The 30-year-old Buffalo man committed the first offense on Nov. 17, 2010, and the second on Feb. 18 of last year.
During a 10-month investigation, prosecutors, police and forensic experts linked Peoples to the crimes after his July 19 arrest for “peeping” into the window of a residence in the Canisius College neighborhood, according to the Erie County District Attorney’s Office.
Assistant District Attorney Lynette Reda of the Special Victims Bureau said the father of one of the victims had intended to address the court during the sentencing but changed his mind. The attack “devastated his daughter’s life, and she will never be the same,” Reda said in court, repeating what the father had told prosecutors.
Reda credited the Erie County Sheriff’s Office, the Buffalo Police Department’s sex offense squad, Canisius College campus police and the Central Police Services Laboratory for their work.

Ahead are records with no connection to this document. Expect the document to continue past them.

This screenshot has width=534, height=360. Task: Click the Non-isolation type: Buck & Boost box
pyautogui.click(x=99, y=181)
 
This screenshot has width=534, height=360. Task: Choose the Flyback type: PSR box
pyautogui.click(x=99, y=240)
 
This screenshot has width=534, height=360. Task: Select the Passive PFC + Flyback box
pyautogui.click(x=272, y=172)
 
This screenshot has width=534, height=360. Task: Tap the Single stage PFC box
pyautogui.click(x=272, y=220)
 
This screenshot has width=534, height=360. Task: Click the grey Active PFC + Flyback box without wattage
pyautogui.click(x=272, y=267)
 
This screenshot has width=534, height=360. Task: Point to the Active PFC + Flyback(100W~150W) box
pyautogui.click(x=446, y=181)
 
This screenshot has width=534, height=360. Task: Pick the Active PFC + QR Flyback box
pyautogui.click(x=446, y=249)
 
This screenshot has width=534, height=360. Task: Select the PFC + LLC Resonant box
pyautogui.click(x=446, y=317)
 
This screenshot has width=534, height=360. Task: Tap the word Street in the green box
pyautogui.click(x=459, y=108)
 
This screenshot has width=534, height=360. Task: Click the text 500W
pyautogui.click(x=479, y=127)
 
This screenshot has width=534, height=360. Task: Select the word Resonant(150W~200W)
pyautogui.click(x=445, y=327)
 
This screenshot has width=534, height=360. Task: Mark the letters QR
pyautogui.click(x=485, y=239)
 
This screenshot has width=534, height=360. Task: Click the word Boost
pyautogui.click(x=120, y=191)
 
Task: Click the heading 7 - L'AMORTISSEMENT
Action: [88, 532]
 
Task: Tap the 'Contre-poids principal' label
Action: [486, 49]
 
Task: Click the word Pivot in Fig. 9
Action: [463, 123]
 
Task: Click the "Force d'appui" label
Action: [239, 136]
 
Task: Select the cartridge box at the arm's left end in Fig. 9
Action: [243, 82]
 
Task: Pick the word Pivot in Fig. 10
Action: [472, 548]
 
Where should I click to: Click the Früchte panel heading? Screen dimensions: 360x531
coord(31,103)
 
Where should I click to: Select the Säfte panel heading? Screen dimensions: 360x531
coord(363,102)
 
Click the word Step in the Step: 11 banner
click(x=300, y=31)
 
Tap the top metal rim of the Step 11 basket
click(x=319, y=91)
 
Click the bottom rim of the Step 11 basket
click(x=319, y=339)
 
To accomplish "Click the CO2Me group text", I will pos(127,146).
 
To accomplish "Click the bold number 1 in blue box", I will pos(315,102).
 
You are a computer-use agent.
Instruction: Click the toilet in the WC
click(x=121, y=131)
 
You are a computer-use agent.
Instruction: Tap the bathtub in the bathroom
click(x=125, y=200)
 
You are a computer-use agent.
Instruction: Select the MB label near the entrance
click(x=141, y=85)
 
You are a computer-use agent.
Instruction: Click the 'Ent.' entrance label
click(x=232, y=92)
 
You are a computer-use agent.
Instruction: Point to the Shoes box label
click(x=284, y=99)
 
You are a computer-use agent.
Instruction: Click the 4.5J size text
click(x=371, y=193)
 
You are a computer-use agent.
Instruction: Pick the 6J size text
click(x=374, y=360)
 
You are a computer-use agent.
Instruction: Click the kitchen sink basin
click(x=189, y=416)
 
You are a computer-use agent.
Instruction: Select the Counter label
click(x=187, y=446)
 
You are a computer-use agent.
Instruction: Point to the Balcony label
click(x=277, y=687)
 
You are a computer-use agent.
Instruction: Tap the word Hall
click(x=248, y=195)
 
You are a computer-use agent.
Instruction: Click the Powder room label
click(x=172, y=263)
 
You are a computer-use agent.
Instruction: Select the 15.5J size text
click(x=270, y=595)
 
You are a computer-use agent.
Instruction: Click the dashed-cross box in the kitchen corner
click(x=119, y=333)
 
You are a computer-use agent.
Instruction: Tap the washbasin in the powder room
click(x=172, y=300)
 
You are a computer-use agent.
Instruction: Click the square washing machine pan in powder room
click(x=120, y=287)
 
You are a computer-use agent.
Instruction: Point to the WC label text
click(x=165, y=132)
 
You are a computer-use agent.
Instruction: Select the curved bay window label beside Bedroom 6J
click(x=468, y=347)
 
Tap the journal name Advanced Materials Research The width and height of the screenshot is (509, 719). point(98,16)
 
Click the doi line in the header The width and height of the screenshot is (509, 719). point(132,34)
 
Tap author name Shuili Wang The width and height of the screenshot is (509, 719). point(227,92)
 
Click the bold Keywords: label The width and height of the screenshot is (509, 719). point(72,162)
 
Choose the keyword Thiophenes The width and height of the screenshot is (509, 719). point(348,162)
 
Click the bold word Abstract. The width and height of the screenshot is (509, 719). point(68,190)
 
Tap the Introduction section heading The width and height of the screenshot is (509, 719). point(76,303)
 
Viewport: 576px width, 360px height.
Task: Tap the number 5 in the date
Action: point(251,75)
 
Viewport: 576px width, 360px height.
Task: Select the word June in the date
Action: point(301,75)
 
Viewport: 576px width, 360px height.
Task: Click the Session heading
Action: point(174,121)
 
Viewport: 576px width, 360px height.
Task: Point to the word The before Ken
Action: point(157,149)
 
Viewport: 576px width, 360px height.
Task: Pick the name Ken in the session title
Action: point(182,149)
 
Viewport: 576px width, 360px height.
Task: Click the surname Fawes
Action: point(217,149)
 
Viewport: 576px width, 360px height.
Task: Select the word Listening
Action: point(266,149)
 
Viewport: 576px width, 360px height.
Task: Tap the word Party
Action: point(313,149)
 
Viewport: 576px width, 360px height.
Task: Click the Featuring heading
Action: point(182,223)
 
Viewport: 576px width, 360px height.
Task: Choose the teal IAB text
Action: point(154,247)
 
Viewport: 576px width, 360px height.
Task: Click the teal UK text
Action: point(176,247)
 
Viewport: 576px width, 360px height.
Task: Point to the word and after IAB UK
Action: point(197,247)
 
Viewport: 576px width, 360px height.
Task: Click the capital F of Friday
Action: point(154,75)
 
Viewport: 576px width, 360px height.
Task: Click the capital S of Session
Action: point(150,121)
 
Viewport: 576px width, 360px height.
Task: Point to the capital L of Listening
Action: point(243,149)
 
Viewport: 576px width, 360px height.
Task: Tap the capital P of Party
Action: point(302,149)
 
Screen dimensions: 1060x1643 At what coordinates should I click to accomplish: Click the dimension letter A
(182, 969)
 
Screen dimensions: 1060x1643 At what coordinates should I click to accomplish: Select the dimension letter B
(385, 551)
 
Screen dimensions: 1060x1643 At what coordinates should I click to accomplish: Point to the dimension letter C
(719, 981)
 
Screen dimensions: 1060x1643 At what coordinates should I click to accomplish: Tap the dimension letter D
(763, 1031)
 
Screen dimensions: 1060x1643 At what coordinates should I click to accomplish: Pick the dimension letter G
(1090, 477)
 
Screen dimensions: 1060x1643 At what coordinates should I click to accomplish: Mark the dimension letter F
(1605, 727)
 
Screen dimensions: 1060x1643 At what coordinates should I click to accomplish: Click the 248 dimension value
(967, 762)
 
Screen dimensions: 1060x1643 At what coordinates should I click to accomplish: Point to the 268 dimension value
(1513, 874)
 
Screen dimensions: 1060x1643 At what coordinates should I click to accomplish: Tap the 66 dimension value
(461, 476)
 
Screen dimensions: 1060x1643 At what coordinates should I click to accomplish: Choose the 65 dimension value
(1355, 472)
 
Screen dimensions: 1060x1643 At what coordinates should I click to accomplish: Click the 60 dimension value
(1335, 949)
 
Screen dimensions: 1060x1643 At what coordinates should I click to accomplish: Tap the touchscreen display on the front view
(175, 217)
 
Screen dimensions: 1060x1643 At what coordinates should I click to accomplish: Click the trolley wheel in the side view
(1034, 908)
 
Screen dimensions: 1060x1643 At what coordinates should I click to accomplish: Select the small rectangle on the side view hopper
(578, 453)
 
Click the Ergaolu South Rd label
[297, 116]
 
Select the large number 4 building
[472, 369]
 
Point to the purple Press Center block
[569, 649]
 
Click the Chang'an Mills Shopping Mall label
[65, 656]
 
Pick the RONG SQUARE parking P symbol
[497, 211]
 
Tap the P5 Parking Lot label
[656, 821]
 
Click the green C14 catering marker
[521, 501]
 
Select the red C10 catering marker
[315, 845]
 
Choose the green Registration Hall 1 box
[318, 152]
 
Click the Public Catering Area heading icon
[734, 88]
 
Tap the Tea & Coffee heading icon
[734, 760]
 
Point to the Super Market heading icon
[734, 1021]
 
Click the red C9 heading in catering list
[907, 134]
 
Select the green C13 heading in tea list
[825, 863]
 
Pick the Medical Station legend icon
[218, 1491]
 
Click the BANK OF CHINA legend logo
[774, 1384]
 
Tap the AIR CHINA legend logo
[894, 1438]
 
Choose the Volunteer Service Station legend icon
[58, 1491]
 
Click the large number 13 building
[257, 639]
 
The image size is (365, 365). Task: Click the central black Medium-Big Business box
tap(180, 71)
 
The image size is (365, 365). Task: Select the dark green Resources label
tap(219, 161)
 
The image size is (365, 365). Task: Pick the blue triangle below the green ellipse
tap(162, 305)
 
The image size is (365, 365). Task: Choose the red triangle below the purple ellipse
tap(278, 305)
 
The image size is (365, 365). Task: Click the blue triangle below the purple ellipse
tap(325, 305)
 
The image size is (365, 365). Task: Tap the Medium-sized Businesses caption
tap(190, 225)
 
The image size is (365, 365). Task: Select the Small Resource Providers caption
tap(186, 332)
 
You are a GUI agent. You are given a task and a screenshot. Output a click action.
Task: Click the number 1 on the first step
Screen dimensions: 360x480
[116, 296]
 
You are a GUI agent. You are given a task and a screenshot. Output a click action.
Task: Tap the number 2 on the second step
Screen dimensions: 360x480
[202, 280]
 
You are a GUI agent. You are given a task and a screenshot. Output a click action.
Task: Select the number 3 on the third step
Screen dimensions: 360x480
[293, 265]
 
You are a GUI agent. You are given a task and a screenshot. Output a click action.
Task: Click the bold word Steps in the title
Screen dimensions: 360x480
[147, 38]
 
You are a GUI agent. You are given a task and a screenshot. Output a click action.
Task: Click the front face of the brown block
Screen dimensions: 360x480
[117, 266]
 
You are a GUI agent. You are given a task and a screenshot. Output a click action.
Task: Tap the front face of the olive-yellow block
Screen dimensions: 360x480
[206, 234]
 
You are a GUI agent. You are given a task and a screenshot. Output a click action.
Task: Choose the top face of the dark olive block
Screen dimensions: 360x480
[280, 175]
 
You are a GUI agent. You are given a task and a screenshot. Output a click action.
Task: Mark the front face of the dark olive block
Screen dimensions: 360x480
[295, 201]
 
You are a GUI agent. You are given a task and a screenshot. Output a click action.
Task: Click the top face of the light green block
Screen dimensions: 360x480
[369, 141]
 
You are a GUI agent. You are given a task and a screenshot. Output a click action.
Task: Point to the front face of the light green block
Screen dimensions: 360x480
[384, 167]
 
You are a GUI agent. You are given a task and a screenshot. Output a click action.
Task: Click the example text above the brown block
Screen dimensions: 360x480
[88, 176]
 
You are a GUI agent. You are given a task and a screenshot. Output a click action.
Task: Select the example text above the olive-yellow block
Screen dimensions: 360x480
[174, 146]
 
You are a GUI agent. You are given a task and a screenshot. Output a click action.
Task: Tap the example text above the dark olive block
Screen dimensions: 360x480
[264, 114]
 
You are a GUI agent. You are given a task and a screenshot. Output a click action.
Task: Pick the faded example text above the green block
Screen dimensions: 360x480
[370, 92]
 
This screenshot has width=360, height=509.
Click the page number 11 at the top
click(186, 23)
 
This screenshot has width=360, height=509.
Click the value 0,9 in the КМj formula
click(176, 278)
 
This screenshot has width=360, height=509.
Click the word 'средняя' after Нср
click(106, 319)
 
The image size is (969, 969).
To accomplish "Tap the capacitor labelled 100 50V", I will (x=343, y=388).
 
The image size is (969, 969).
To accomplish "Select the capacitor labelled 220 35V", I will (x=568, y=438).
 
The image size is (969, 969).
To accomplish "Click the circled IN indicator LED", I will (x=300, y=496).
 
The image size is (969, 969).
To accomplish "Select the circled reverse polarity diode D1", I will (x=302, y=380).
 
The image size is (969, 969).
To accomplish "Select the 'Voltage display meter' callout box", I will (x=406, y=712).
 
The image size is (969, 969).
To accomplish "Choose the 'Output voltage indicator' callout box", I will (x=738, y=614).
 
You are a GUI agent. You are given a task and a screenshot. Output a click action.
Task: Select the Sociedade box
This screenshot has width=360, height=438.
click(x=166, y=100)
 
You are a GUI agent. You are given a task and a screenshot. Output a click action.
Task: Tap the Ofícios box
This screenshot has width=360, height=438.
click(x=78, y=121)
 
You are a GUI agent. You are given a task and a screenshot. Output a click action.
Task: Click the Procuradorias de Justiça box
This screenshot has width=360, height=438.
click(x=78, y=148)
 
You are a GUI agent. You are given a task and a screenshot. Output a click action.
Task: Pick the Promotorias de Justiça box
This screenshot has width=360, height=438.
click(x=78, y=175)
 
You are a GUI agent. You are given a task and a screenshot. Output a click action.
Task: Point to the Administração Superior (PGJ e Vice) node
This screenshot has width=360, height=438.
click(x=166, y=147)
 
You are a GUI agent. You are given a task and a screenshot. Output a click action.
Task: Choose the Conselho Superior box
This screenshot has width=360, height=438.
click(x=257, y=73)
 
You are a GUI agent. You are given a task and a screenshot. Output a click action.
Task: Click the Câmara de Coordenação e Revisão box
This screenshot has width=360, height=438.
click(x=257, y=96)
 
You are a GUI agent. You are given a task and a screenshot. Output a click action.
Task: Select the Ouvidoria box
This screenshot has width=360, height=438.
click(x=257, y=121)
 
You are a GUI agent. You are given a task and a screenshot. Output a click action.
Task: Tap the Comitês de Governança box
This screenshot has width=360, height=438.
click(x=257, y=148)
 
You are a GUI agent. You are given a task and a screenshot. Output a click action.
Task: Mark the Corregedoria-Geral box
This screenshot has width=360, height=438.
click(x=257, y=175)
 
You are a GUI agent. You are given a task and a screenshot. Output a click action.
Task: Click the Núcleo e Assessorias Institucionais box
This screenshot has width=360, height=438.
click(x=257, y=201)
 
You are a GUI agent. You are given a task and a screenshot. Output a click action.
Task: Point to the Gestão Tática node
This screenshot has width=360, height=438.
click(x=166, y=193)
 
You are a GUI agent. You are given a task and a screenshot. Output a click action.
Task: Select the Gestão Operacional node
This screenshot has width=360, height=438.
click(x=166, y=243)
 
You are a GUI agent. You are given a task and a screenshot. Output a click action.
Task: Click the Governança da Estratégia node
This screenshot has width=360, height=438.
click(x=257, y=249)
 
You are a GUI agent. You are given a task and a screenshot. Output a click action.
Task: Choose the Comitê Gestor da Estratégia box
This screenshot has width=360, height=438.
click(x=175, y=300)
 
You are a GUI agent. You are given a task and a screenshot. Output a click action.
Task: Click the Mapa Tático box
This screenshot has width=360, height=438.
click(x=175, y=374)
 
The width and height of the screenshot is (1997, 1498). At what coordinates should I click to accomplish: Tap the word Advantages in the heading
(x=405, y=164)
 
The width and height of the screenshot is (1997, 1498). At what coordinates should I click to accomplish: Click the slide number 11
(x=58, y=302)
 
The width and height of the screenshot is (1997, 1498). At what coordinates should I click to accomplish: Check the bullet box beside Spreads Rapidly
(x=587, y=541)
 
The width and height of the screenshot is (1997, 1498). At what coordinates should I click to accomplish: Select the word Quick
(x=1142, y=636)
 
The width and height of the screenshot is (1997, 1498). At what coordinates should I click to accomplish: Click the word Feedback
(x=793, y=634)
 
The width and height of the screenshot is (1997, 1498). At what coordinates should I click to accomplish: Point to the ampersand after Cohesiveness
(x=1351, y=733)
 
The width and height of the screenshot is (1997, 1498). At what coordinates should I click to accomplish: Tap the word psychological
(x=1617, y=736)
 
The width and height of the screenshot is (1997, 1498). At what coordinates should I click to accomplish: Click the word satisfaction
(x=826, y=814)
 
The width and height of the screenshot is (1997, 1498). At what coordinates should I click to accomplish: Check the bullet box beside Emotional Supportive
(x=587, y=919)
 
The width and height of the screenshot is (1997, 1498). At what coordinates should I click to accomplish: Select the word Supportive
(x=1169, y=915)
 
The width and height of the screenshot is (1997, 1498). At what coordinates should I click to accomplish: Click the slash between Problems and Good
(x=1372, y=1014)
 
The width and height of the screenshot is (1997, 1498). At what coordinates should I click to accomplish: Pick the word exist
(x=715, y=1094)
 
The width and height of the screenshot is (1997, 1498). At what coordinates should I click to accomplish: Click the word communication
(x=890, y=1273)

Peoples had faced up to 37 years in state prison for his crimes, but Case previously agreed to cap the sentence at 10 years to secure a plea and spare the victims from having to testify at a trial.
“Frankly, under the circumstances, I think you deserve more,” Case told Peoples.
“I stand before you a broken man,” Peoples told the judge as he apologized to the victims and their families. “I don’t know if the damage can ever be undone. I’m just very sorry for what’s happened.”
Defense attorney Andrew C. LoTempio said Peoples is embarrassed by what he did and remorseful for the trauma he caused his victims, LoTempio said.
“I don’t really believe it was sexually motivated,” he said of his client’s crimes.